── Records supplied

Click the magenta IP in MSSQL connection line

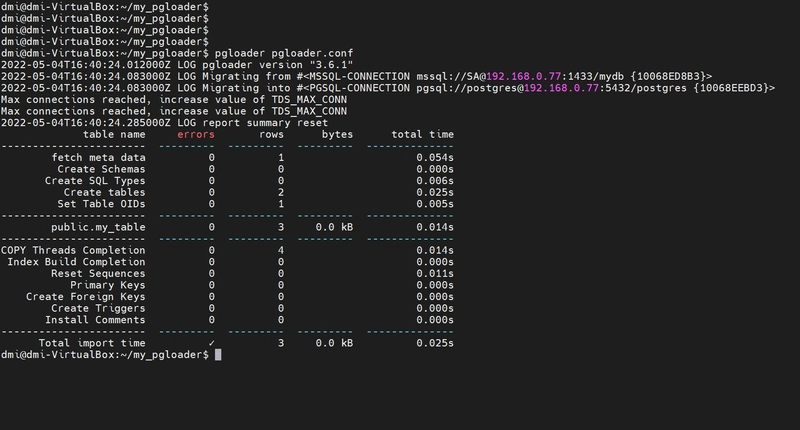pos(523,77)
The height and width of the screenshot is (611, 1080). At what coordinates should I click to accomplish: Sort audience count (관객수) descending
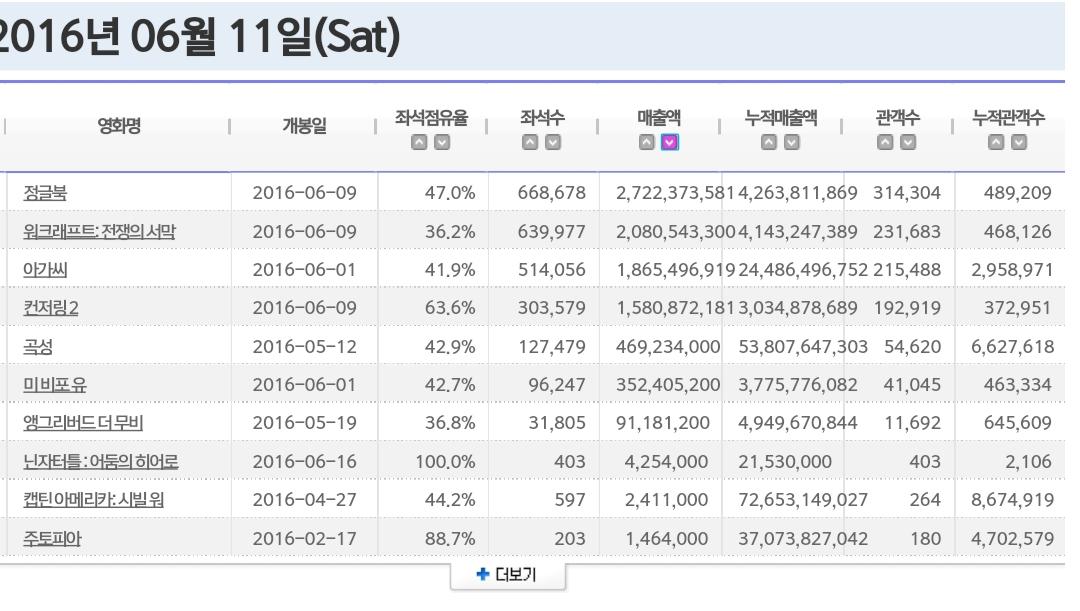point(907,143)
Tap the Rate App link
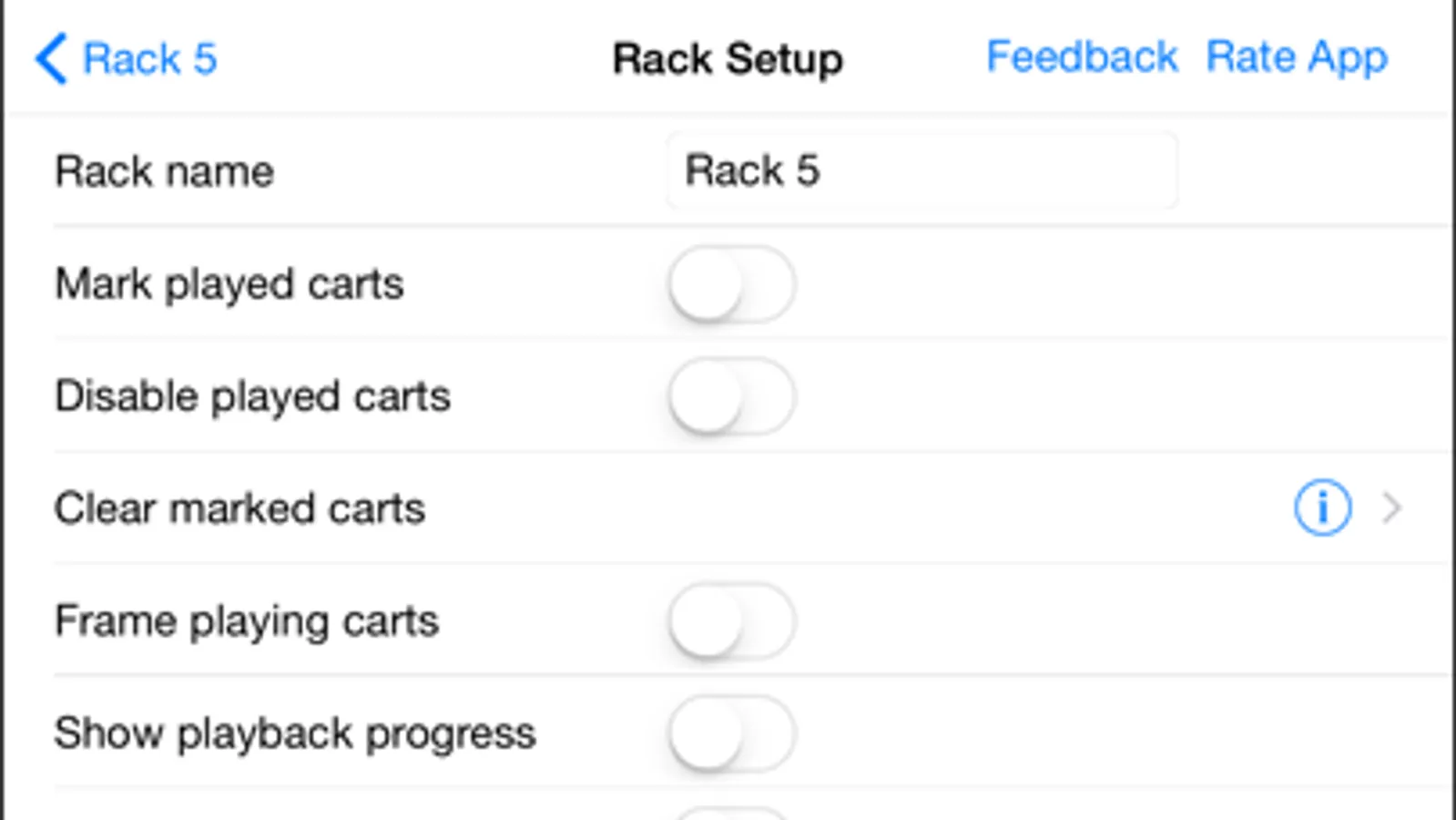The height and width of the screenshot is (820, 1456). (1296, 57)
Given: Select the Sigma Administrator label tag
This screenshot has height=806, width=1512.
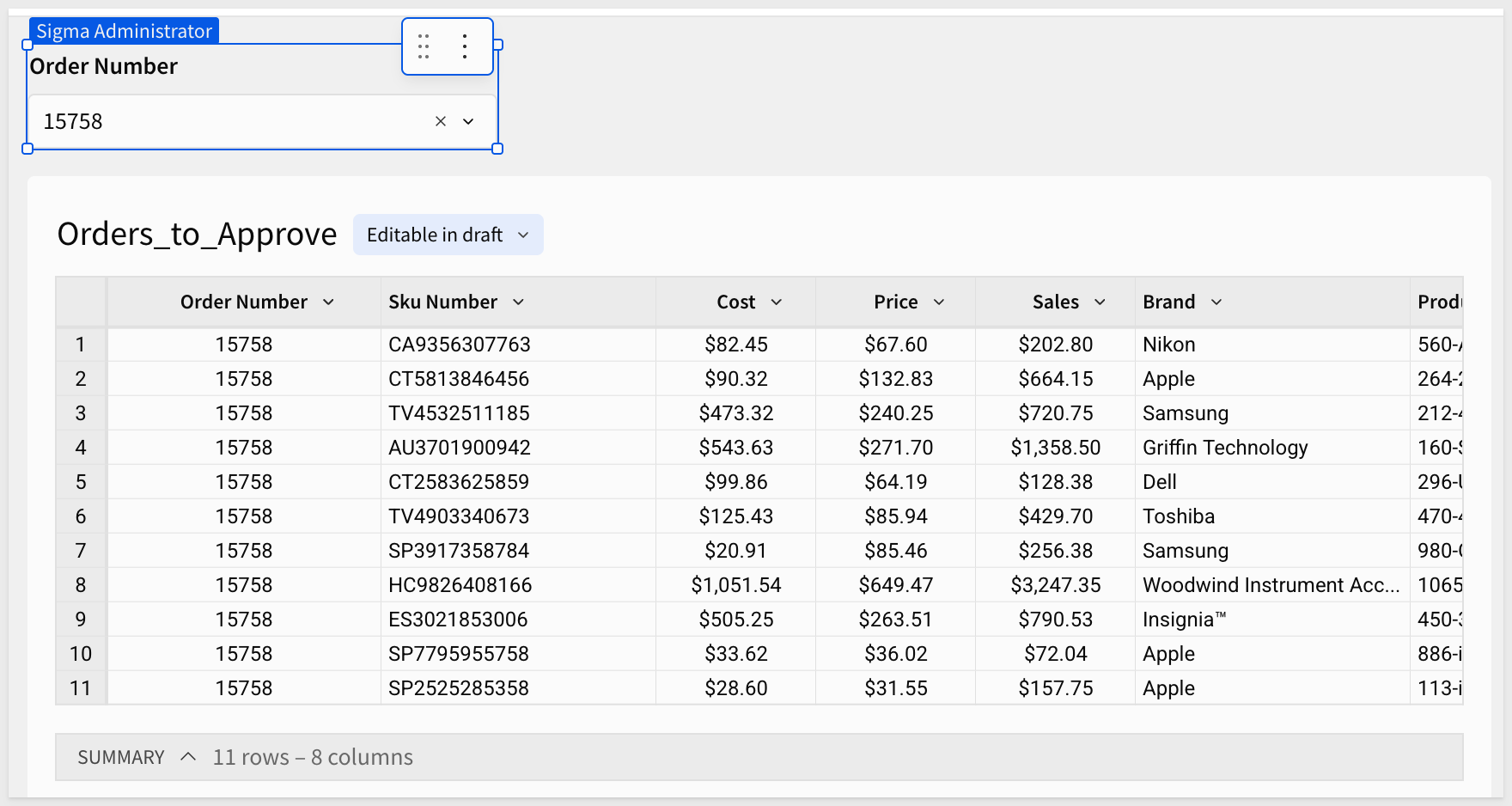Looking at the screenshot, I should [x=124, y=31].
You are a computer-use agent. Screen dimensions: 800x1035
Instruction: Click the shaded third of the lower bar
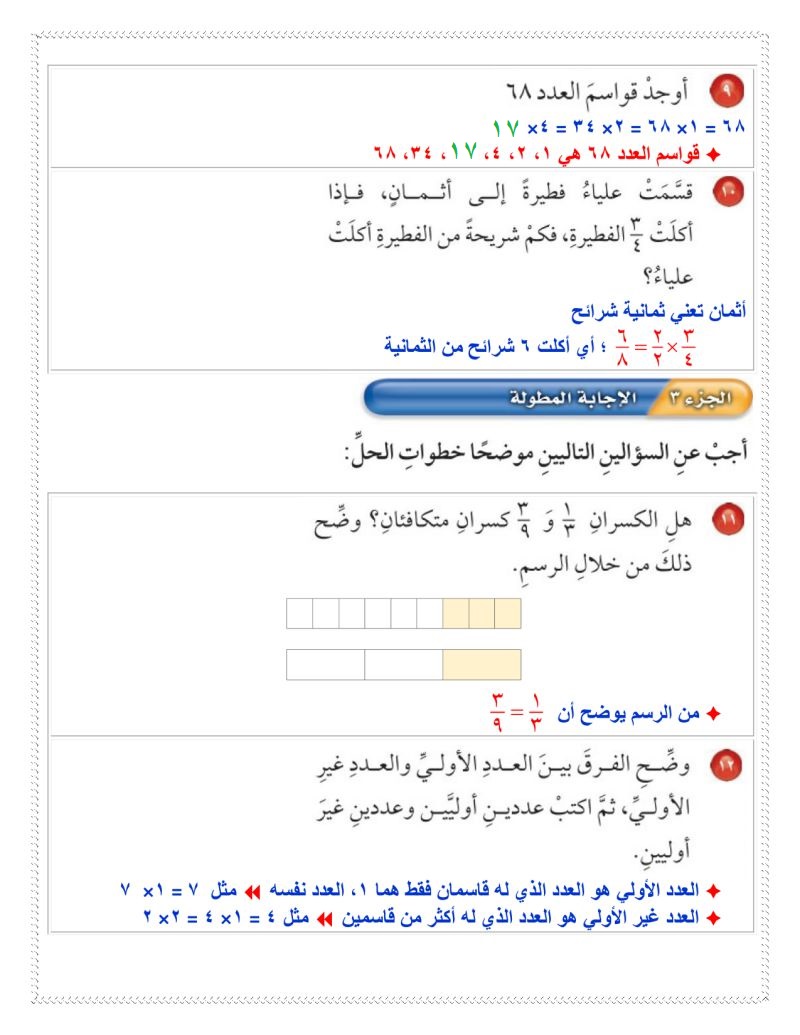point(481,665)
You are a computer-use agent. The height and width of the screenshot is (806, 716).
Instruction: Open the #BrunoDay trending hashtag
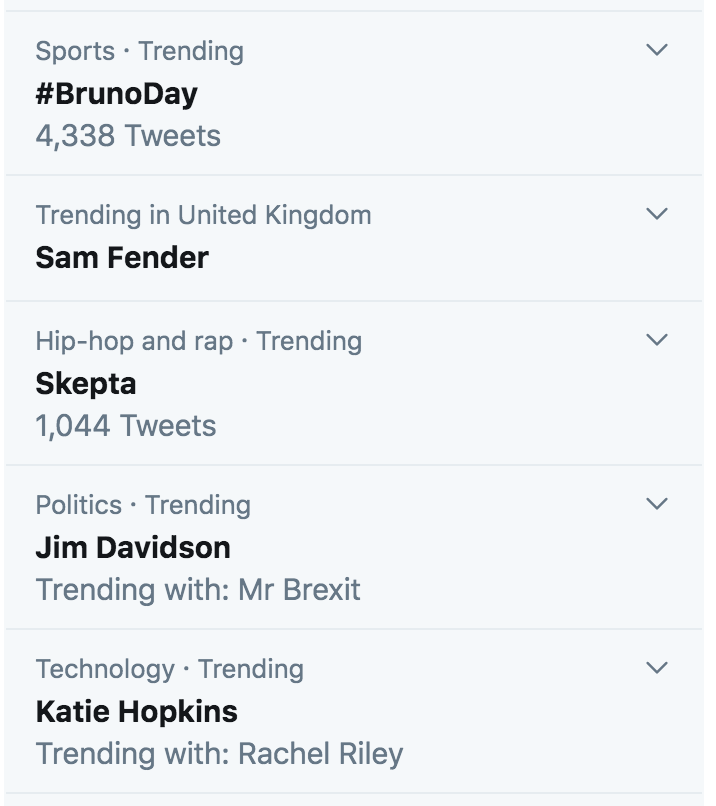116,94
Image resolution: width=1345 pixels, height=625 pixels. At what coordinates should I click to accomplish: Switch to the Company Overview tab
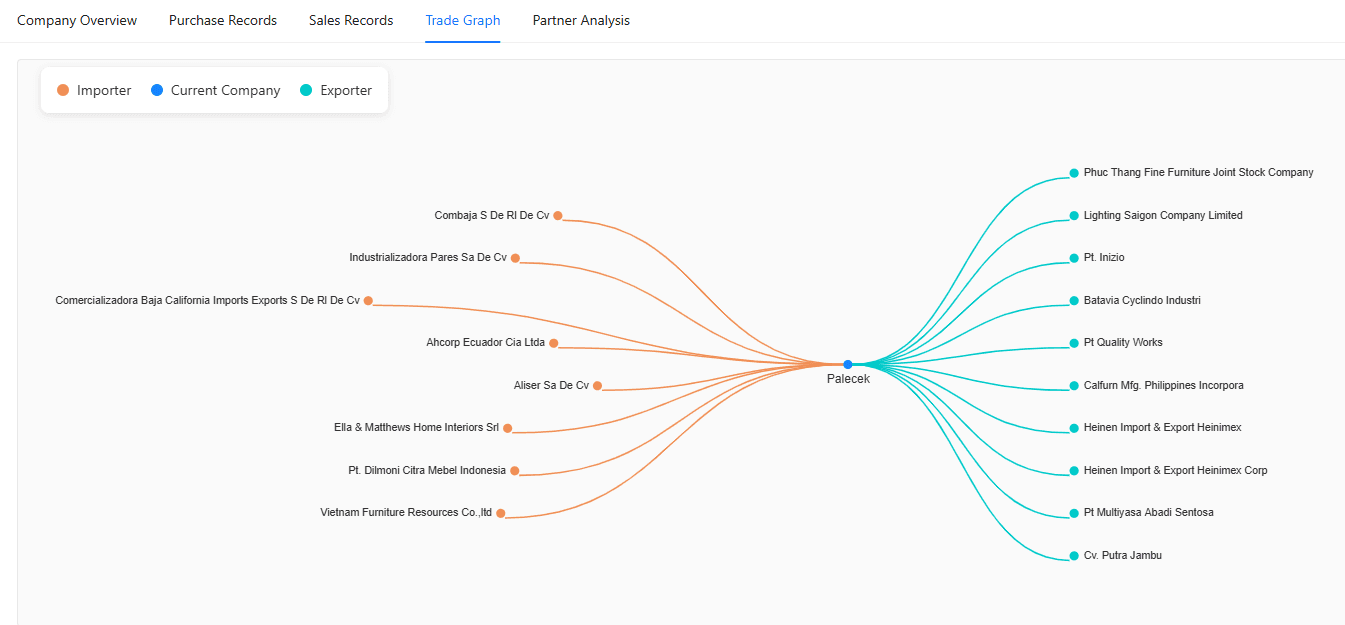[77, 20]
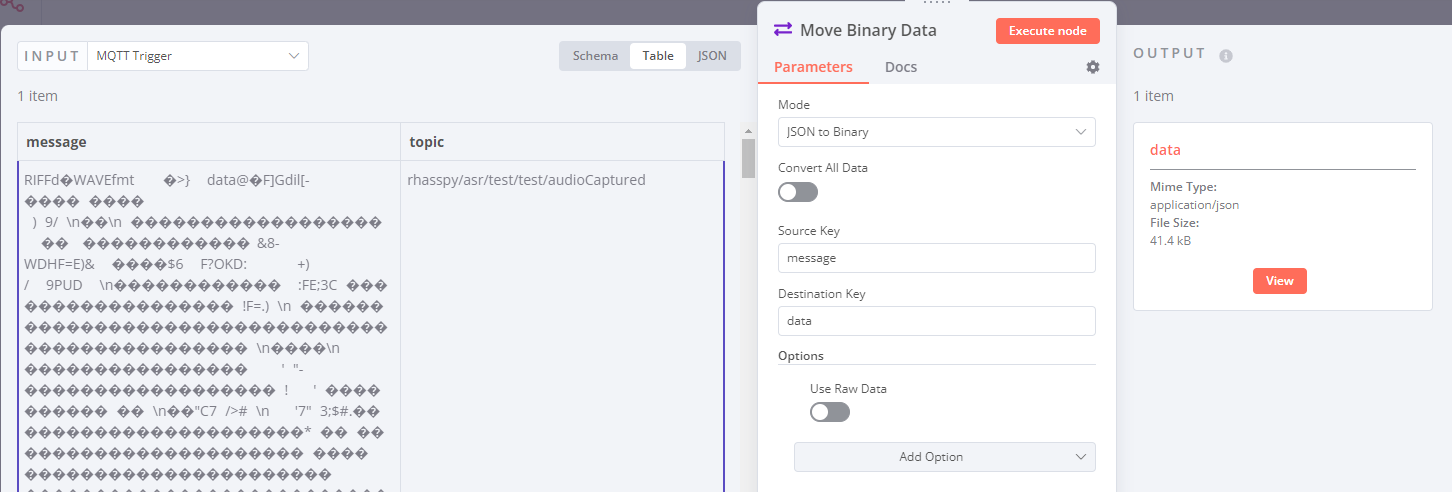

────

Work task:
Extract all lines from the material above that include the word "computer".

Response:
You are a computer-use agent. Screen dimensions: 800x1035
You are a computer-use agent. The height and width of the screenshot is (806, 716).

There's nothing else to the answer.